Three Days in Lyon, The Largest Renaissance City in France is the 52nd article by Dennis Callan in his Star-Bulletin series explaining how to get the most out of the world’s great places. Dennis is president of the Hawaii Geographic Society and frequently leads tours through Europe, Canada and the USA. All the previous articles can be found on his web site, www.tourvideos.com.
Here is the first extract
Walking along the narrow streets of Lyon’s Old Town is like leaving the modern world and taking a giant leap back 500 years. Cobblestone streets lined with ancient facades extend for many blocks through the largest Renaissance-era neighborhood in France. The magical feeling of the past is further enhanced by numerous older structures from the Gothic, Romanesque and even classical Roman times, and by the complete absence of modern buildings. Old Lyon has a unified historic atmosphere that you don’t find in many other large cities of Europe.
The Old Town is about one mile long and four blocks wide, with nearly 500 protected buildings which, thanks to careful preservation, have been kept in excellent condition and are very much alive today with unique little boutiques and art galleries. And Lyon, famous as a gourmet center of France, can boast of the many fine restaurants in the Old Town with a variety of cuisines and price ranges.
Lyon also has an attractive modern district next to the historic zone, with up-to-date shops and department stores, gourmet restaurants, broad pedestrian promenades, plazas, parks, museums and beautiful architecture primarily of the 19th century. History buffs will probably want to spend more time in the old section, but this modern side of Lyon is a fascinating place to wander, eat and shop.
The best of both worlds waits for you in Lyon, offering something for everyone in a perfect visitor experience. With a population of 1.26, million Lyon is the second-largest urban area in France, so it definitely has a lot to offer, but fortunately most of the visitor attractions are concentrated in the central square mile.
The entire complex of old and new sections has been designated a UNESCO World Heritage Site, affirming the importance and beauty of this amazing city. UNESCO usually selects only individual buildings or small complexes as World Heritage Sites, but here we have a large area of about one square mile assigned the highest mark of distinction.
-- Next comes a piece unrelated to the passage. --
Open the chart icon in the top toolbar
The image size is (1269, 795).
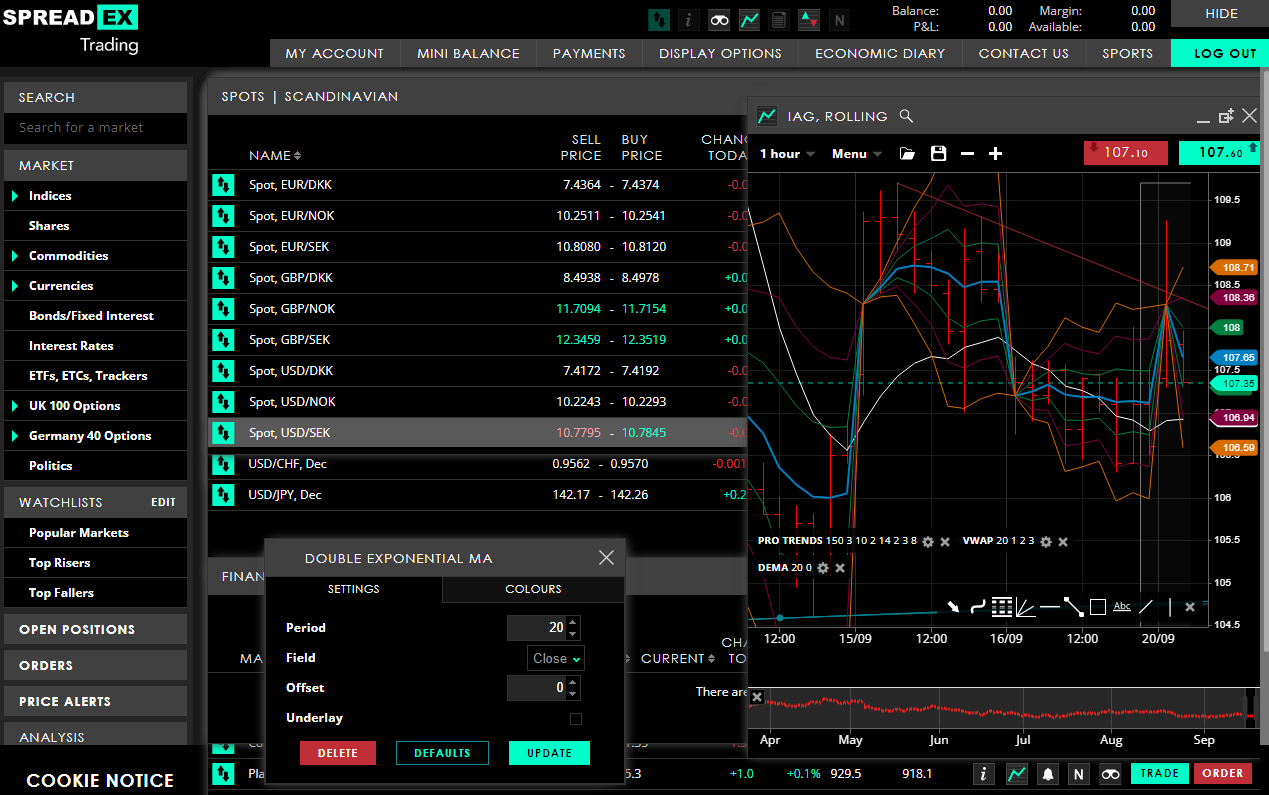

One reason that France ranks as the world’s most-visited nation is the historic atmosphere preserved in its old neighborhoods, and perhaps the best examples of such authentic appeal is found in Old Lyon. Economic success can come from renovating old buildings rather than knocking them down for bigger, more “useful” structures. In recent years, Lyon’s popularity has skyrocketed, so you might consider coming during the off-season, October through May, to avoid the crowds. (article and photos copyrighted by Dennis Callan)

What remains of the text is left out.